Co-opetition

>> Thursday, April 22, 2010


The 140 Character Conference—the "largest worldwide gathering of people interested in the effects of the real-time internet"—took place April 20 and 21 here in New York. Unlike many other conferences, the #140conf (as it's tagged) is built around our short attention spans and the pithy, "bite-sized" nature of Twitter, limiting speakers to about 15 minutes on stage and jamming more than 70 sessions in over two days.

While a day full of meetings prevented me from attending live until Tuesday afternoon, I was able to follow the buzz on Twitter, follow live via Ustream, and watch archived video of any of the presenters (a few of my favorites were Ann Curry, Gary Vaynerchuk, and MC Hammer). The sessions that I did catch left me with a few interesting thoughts to consider, especially as I think about our clients and how social media can help transform our idea of wellness.

One in particular is an idea called "Co-opetition"—that businesses which normally compete with each other can find ways to cooperate that are mutually beneficial. This was brought to life by Alf LaMont, who is responsible for marketing and development at The Comedy Store, on the Sunset Strip in LA. Like most local businesses, The Comedy Store competes with other local venues (The Roxy, The Viper Room, etc...), for their share of foot traffic and discretionary dollars that are spent in the neighborhood (do I go have a beer while watching a comedy show? or while listening to live music?).

Then in the mid-to-late 2000's things changed ("the regulars" got older, rents increased, people went elsewhere, and worst of all, the economy took a nose dive) and everyone found themselves fighting a new enemy: an overall decline in revenue and sales that was forcing their neighbors to close their doors and applying pressure on all of them to survive. Rather than look internally at ways they could independently weather this storm, venues like The Comedy Store looked externally, found common ground with their competitors, and took action so that they would all benefit.

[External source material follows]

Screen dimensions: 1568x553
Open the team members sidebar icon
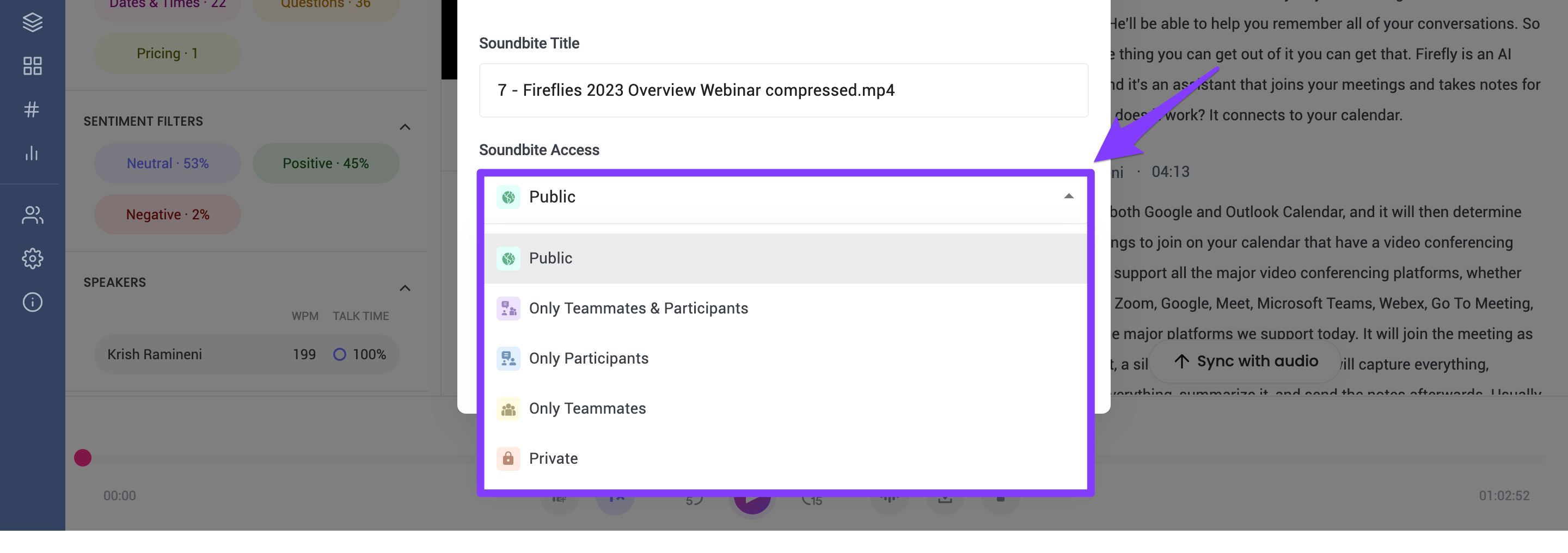[32, 215]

Realizing that a healthy block was good for everyone (as they say, a rising tide lifts all boats), the venues on The Strip saw that by raising the overall value of the neighborhood, it would become a much more desirable and fun place to come to in the first place. Through joint efforts on social platforms like Twitter, they promoted each other (not just themselves), leveraged each other's followers, and were able to organize local events (a "Tweet-crawl" through everyone's location, a music festival). Life returned to the neighborhood and the businesses are still around to talk about it. In Art's words it's "the ascent of a community-based model and the descent of a corporate model."

This, of course, got me thinking about our clients and if there was an opportunity to replicate something like this. Could, say, competitive brands from different pharmaceutical companies work together to create something like a compliance and persistency program? Wouldn't it be better for them to pool their resources to create comprehensive diet/lifestyle/wellness content that they could all take advantage of (and therefore invest the savings in other areas), than for them all to bear the cost of creating practically the exact same thing? Programs like the Partnership for Prescription Assistance get close to this, but it seems like there is an opportunity for more (as counter-intuitive as it may sound).

Whatever the outcome may be, we can all benefit by looking outside our own four walls to find potential solutions. What happened in LA is the perfect example—they built a community that is stronger through co-opetition than it ever could have been if it was done by one of them alone.